Qual é o sentimento das pessoas?
Eu penso que as pessoas pensam o mesmo que eu. Estão muito tristes, desconsoladas, por não haver a festa, não saírem os andores, não haver a corrida de mota, mas compreendem como eu compreendo. Temos de ter cuidado.
Como encara a saída do Padre José Augusto da Paróquia de S. Fins do Torno?

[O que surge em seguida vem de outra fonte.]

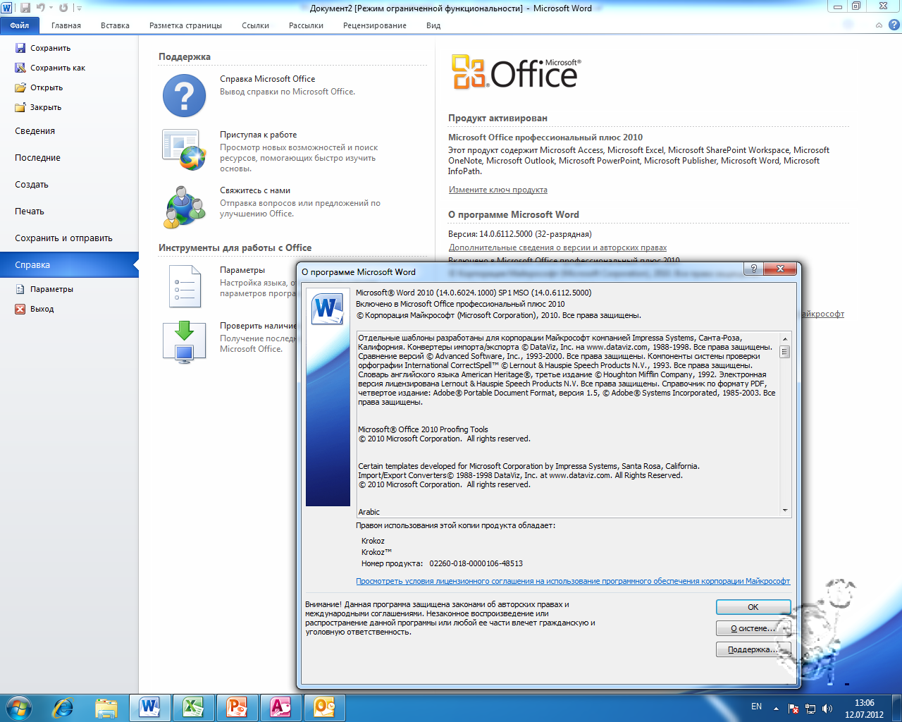Image resolution: width=902 pixels, height=722 pixels.
Task: Click the Undo arrow in title bar
Action: point(40,8)
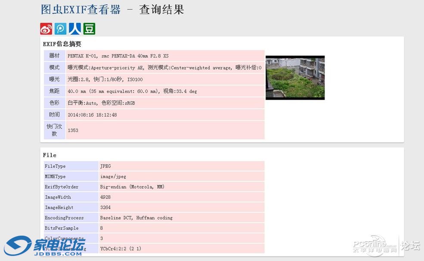
Task: Open the 图虫EXIF查看器 title link
Action: click(80, 9)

Por acaso tive a oportunidade de falar com ele pessoalmente. Fiquei chocado. Nunca pensei que o padre José Augusto fosse embora. Ele não era só um padre, ele era o padre, um irmão, um pai e um amigo. É um homem que estava disponível para tudo. Eu ligava-lhe e ele estava sempre disponível, por exemplo no caso de um funeral. Era um homem que eu não conheço em parte alguma. Fiquei triste. Tenho de compreender que, se ele fez uma promessa ao Bispo e se o Bispo o convidou para ir para outras freguesias, temos de respeitar, não devemos fazer grandes ondas, porque o próximo padre que vem não tem culpa de nada do que aconteceu e deve ser recebido como o homem que nos vai guiar na fé em Deus.
Deixe uma mensagem final.
Estamos todos com medo, tolhidos, mas temos de ter esperança, seguir em frente, lutar pela vida e ser amigos do próximo. É isso que eu gostava que acontecesse.